New electronic dorm-room locks were installed in Lora Robins Court during the summer, allowing residents to open their rooms with only their Spidercard and a pin code.
Starting in September, each resident was able to program her room’s device to recognize her Spidercard and a pin that she assigned to it. And, if a resident does not have her Spidercard, she can just use her cellphone.
First-year roommates and residents of Lora Robins, Sally Hu and Moira Lachance said they had especially enjoyed that aspect of the system. Because she registered her phone on Bannerweb, Hu can text “Open my door” to a certain number, and she will receive a response telling her to try her pin and open her door, she explained.
“Then, you don’t even need to carry this all the time,” Lachance said, holding up her Spidercard.
But, the new devices were installed with more than convenience in mind. The change to electronic locks should decrease maintenance costs as well, said Paul Lozo, the assistant director of operations and maintenance. Without keys, Lozo said, the need to make new keys and change locks disappears.
Lozo said representatives from the University Police Department, One Card services, student development, information technology and facilities had all been involved in making the decision to install electronic locks.
After 18 months of discussion, these committee members made the decision to start a pilot program in Lora Robins because its hardware was due for replacement, Lozo said.
Thus far, from the maintenance standpoint, the program has been a success, Lozo said.
The University Police Department has also been pleased with the change, Captain Beth Simonds said. “It’s our understanding that the locking system will make the building more secure,” she said, adding that she was impressed by the security of the cellphone technology.
For resident assistants in Lora Robins, the new locks have also been a positive change. Sophomore Meagan Rodriguez, an RA in the basement of Lora Robins, said her lockouts had been reduced dramatically since the electronic locks had been activated.
But, since the devices are battery operated, several residents have been locked out of their rooms because the batteries have expired, Rodriguez said.
Maintenance thinks these lockouts were caused by bad batteries, Lozo said, and that they should last for about a year.
But, leaving your door open will drain the battery faster, he said, explaining that since the device is communicating that the door has been left open to the computer system, it is using more power. As a result, Hu and Lachance said they had received emails telling them to keep their door closed.
“That’s something that I really dislike as an RA — that they can’t keep their doors open,” Rodriguez said. “That’s part of being on a hall.”
As for Hu and Lachance, they keep their door open anyway, using a pink ribbon to tie the door handle to a towel rack. Other residents have done the same, they said.

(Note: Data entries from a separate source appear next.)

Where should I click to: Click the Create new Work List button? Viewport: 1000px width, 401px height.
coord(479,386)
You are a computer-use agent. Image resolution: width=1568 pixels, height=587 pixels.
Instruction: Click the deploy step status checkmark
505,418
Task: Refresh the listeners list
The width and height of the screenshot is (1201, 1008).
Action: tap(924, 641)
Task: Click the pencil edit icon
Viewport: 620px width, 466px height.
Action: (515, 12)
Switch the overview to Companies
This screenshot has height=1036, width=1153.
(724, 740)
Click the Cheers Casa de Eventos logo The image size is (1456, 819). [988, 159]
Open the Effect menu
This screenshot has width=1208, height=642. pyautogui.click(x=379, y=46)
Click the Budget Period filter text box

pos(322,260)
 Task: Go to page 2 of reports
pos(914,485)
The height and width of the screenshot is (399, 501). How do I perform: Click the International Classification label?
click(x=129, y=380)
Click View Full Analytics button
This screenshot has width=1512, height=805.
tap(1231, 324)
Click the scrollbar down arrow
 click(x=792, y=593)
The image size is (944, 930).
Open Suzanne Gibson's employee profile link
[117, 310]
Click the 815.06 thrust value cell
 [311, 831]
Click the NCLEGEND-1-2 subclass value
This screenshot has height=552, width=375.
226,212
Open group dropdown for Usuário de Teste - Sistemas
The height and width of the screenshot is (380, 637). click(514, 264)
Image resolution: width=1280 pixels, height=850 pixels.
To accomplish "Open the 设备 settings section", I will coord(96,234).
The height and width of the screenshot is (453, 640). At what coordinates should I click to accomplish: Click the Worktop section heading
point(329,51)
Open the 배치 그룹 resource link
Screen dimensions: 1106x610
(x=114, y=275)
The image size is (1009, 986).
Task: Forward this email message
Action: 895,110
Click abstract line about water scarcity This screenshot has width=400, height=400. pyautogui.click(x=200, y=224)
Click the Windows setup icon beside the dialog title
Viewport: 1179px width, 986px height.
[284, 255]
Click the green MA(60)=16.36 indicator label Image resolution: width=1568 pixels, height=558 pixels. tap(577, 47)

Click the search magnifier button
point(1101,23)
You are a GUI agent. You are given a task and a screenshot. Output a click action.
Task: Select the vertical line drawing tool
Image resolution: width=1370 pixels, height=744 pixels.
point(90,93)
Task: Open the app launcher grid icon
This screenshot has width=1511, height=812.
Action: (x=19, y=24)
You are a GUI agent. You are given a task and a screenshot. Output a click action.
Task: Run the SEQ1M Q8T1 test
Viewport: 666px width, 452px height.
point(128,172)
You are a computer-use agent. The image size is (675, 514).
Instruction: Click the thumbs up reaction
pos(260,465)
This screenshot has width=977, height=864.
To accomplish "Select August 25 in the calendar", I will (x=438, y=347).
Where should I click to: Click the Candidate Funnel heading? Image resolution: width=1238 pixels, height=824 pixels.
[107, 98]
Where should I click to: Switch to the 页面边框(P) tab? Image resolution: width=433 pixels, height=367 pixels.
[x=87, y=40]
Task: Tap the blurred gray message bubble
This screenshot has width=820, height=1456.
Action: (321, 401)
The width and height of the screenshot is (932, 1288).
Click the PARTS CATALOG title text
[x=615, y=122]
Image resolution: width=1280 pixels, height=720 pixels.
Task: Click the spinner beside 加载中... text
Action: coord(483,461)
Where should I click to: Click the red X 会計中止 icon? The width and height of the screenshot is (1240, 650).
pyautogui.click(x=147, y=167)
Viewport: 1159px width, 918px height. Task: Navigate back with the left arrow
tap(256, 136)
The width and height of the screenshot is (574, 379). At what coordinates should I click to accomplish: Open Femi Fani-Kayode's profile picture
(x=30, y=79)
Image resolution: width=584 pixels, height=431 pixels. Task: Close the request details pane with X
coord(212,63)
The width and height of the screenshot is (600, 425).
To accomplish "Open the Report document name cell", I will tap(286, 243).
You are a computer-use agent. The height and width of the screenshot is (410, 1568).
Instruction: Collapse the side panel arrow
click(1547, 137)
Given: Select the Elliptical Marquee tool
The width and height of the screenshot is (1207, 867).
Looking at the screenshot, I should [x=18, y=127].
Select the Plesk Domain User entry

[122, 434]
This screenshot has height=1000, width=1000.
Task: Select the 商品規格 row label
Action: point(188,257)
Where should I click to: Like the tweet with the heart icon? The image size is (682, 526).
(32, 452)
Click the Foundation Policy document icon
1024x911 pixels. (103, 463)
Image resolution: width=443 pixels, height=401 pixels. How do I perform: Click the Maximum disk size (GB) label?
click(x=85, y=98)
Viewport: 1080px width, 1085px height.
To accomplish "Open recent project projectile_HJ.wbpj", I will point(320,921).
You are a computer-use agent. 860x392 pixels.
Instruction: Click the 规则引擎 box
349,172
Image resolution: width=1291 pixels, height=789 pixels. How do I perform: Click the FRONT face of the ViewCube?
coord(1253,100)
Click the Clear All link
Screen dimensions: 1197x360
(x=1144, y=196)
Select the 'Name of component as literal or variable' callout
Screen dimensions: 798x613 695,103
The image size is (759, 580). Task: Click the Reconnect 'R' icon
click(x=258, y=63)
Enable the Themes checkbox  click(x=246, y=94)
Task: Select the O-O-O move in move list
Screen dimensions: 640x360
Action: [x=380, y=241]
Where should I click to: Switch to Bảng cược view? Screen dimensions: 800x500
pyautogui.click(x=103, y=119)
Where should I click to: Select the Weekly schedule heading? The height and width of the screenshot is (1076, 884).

Maintenance workers have been receiving weekly battery reports, Lozo said. “That is something that we are watching,” he said. “Because it’s a new system, we’re not sure how things are going to play out.”
But, the committee members had expected to find problems in the system. And, with the overall reaction to the new devices being so positive, the pilot program is expected to continue, he said.
While plans have not been finalized, Lozo said the committee hoped to add another dorm to the program in 2015, and Dennis Hall is a front-running option.